Activity - Please begin with the line containing "You are a GUI" and reproduce each line exactly until the records below end, without any pictures.

Provided data -
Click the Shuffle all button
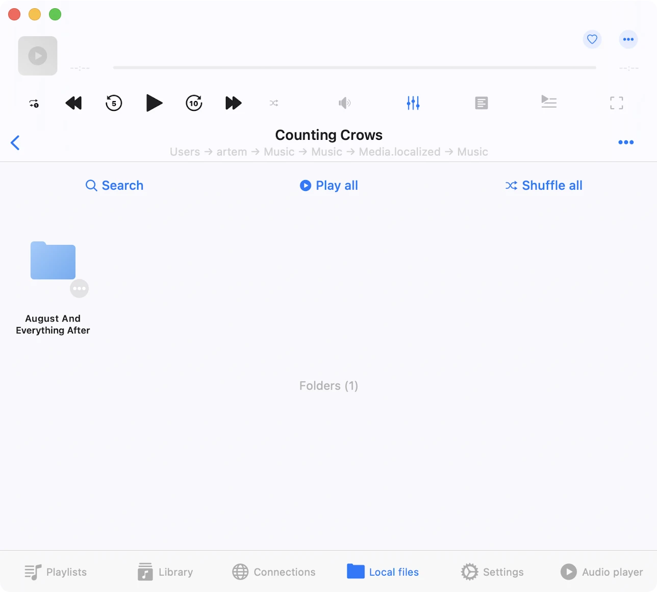Image resolution: width=657 pixels, height=592 pixels. click(x=544, y=185)
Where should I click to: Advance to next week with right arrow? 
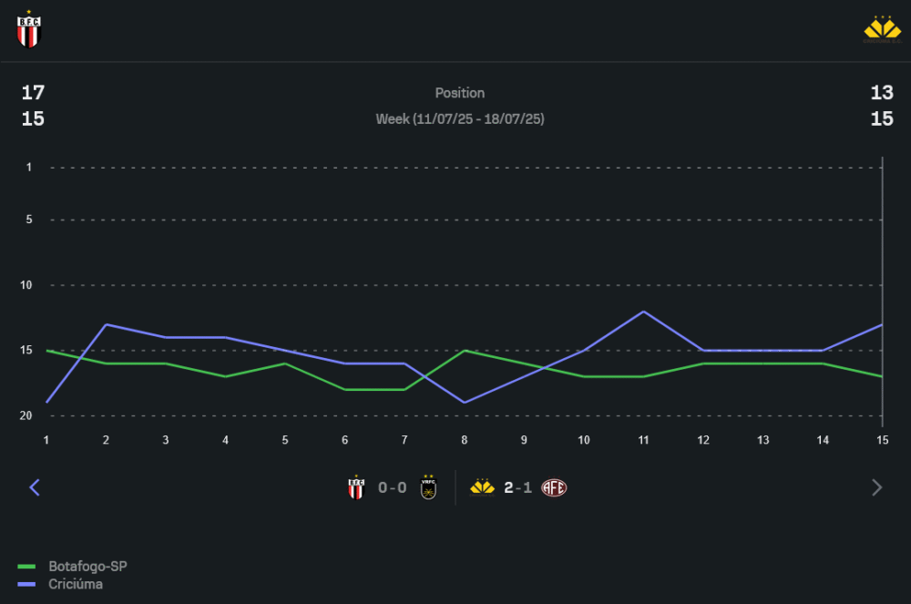pos(876,487)
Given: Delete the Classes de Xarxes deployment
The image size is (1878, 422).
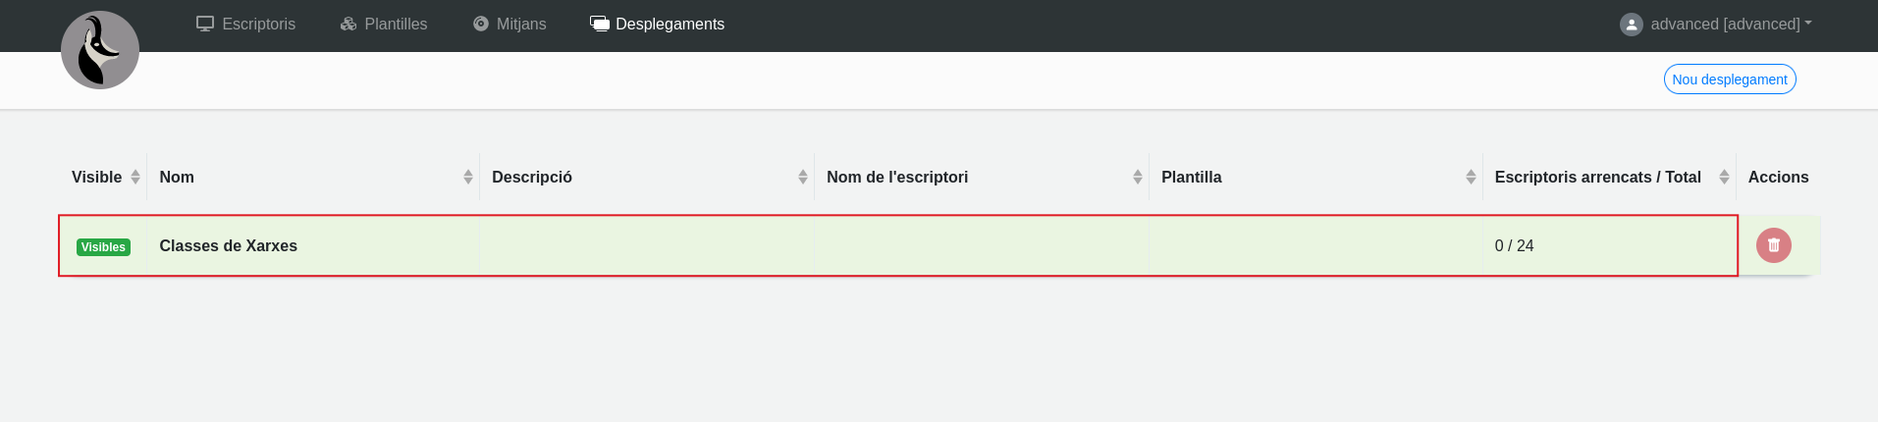Looking at the screenshot, I should click(x=1773, y=245).

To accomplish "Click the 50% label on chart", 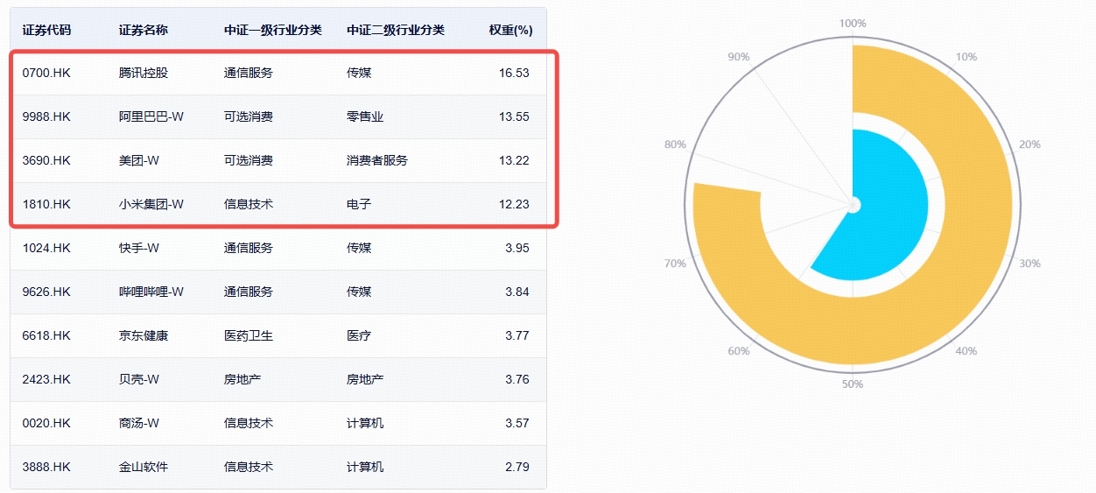I will coord(853,384).
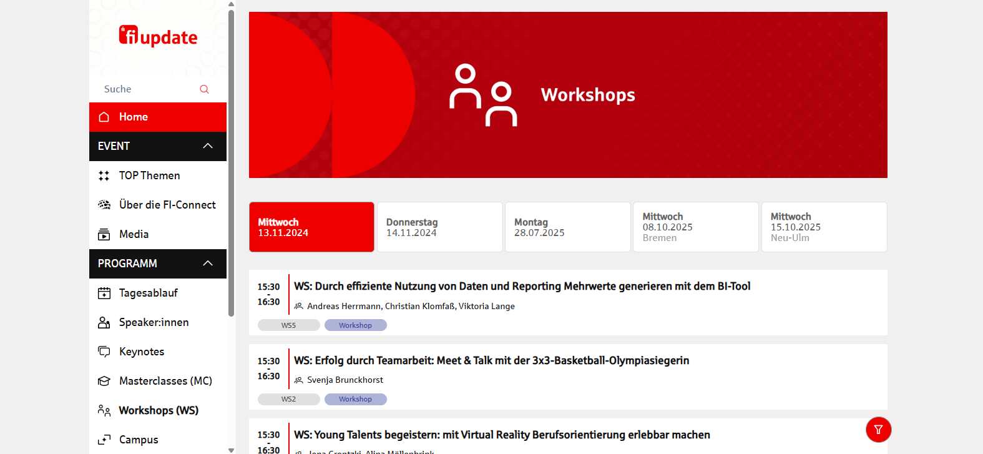Select the Montag 28.07.2025 tab
983x454 pixels.
coord(567,227)
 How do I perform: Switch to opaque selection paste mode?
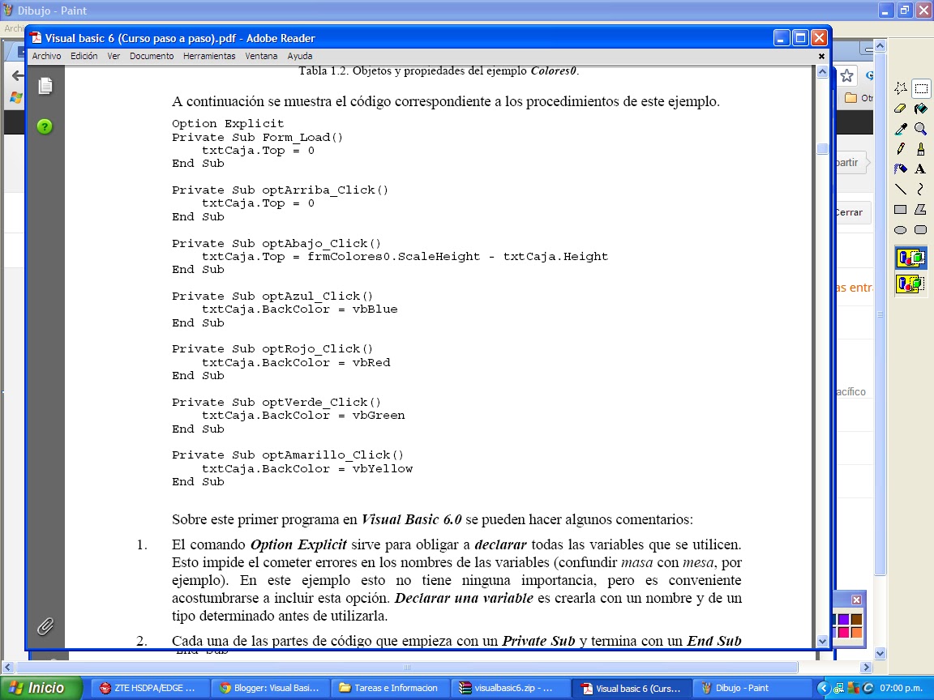pos(910,258)
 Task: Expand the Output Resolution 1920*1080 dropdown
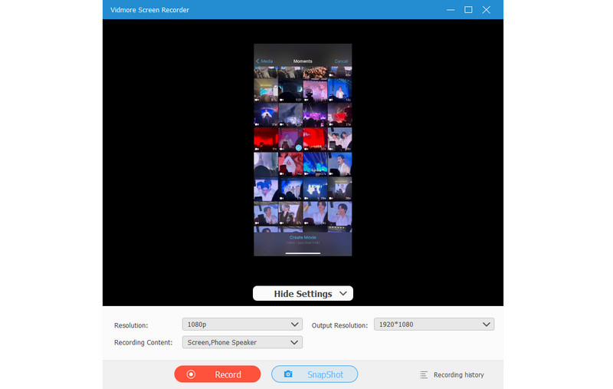coord(434,325)
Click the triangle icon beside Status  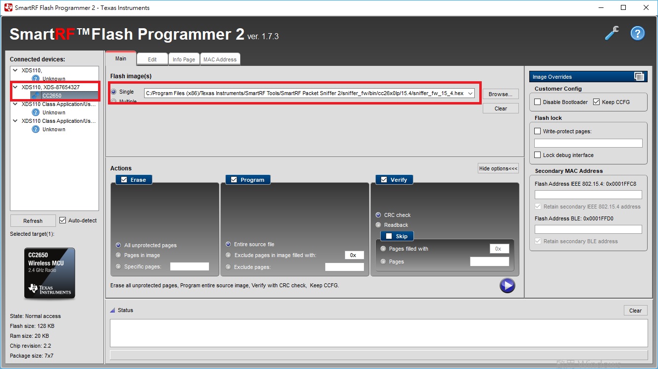[111, 310]
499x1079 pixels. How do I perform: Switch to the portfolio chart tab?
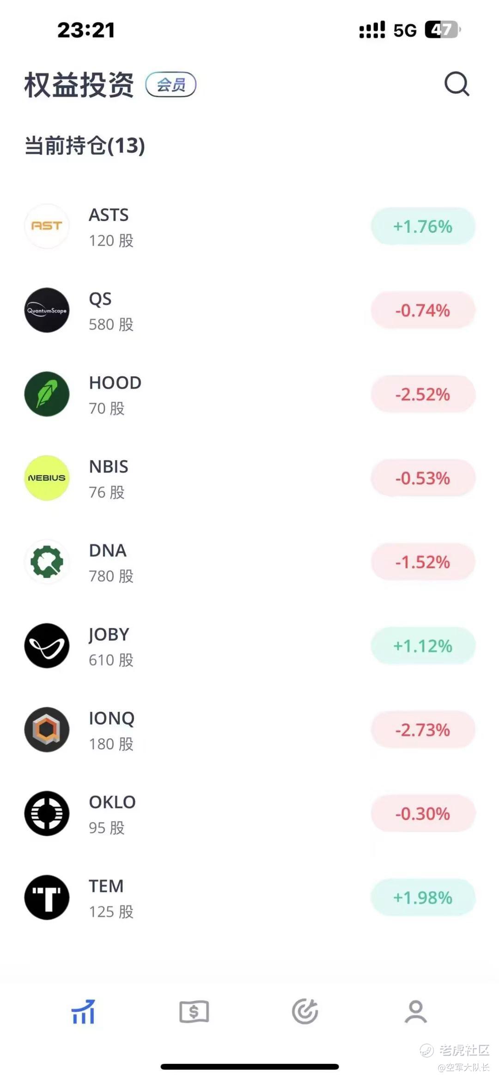tap(83, 1012)
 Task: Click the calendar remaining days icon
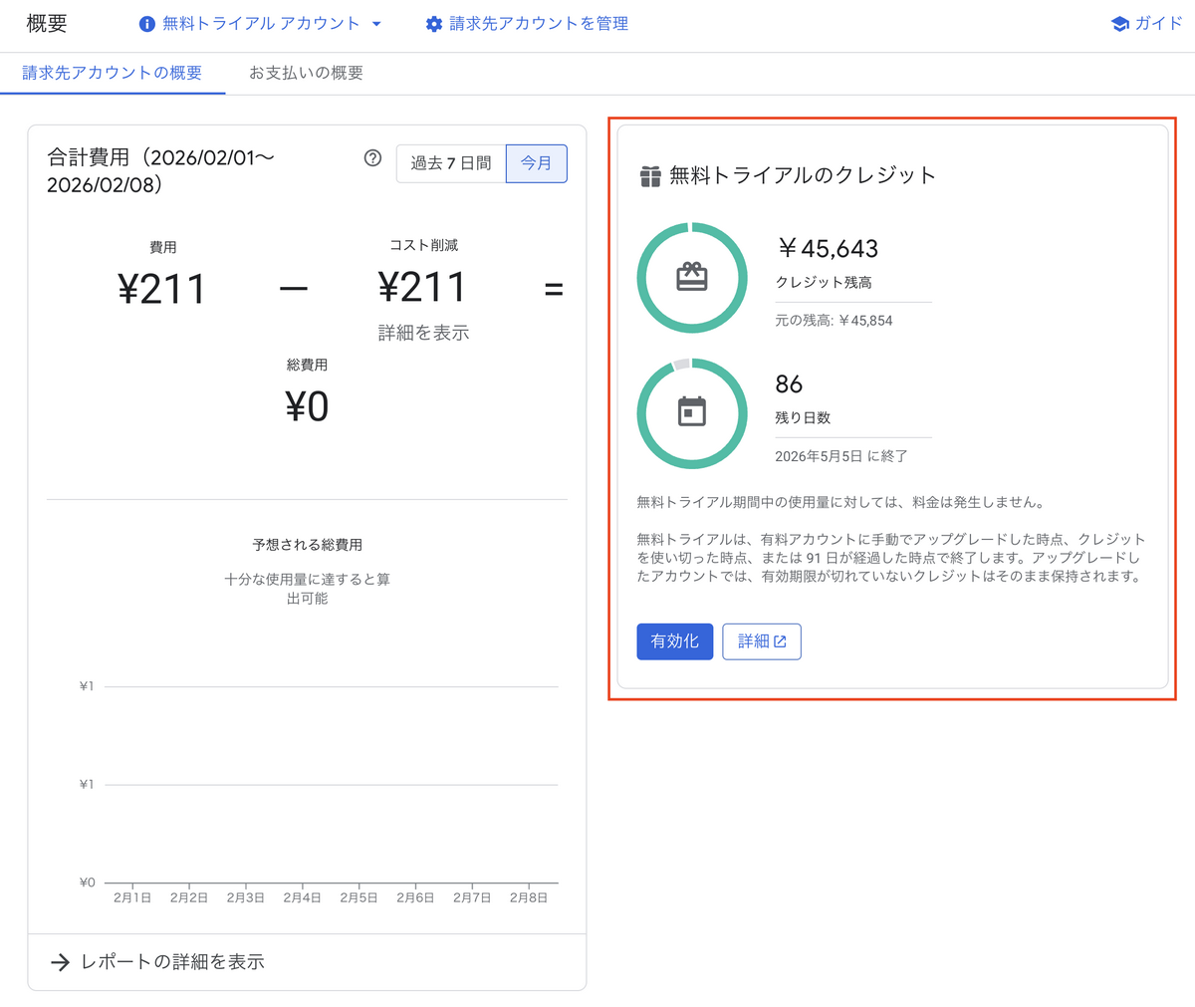[x=692, y=412]
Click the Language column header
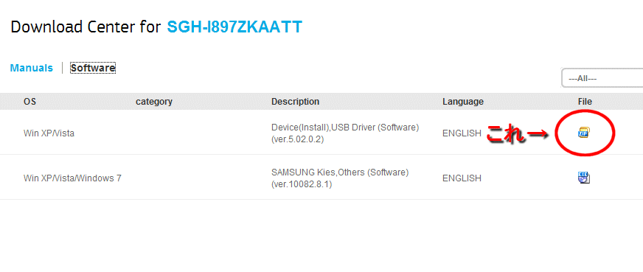643x272 pixels. pos(463,102)
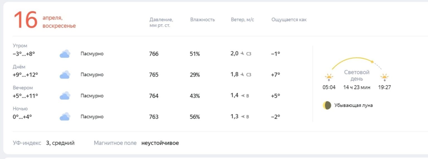
Task: Click the Давление column header
Action: (161, 23)
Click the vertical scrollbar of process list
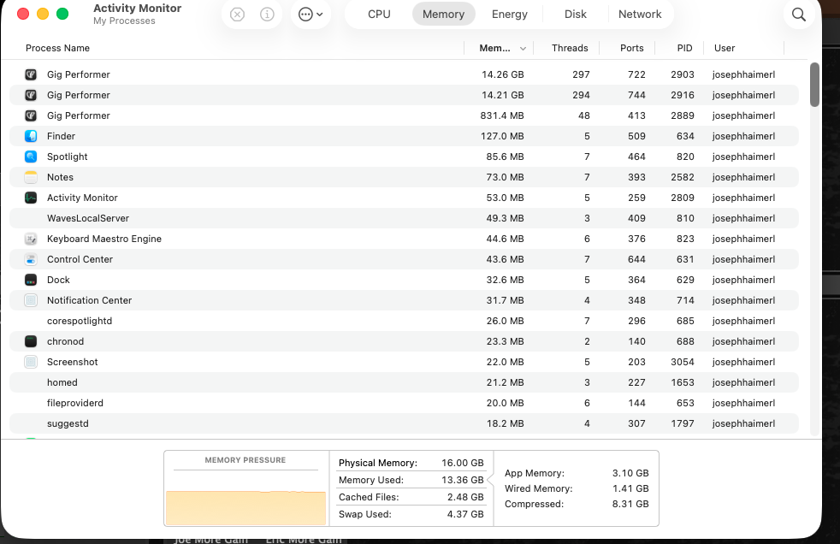 coord(814,86)
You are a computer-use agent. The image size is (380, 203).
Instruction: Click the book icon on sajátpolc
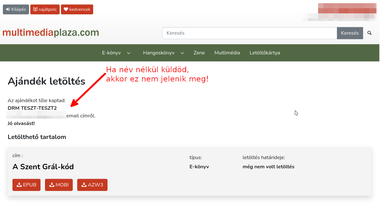tap(35, 10)
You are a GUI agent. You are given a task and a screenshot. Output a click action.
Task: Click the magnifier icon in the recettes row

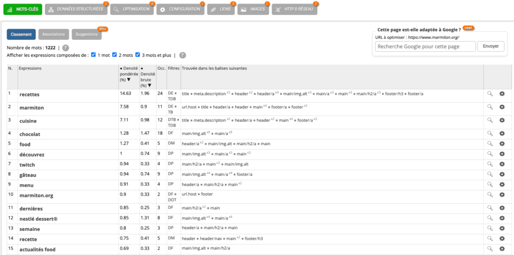[489, 93]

Solution to this problem -
You are a GUI agent. You are given a task and a screenshot. Output a click action.
Task: Click the magnifier icon in the recettes row

[489, 93]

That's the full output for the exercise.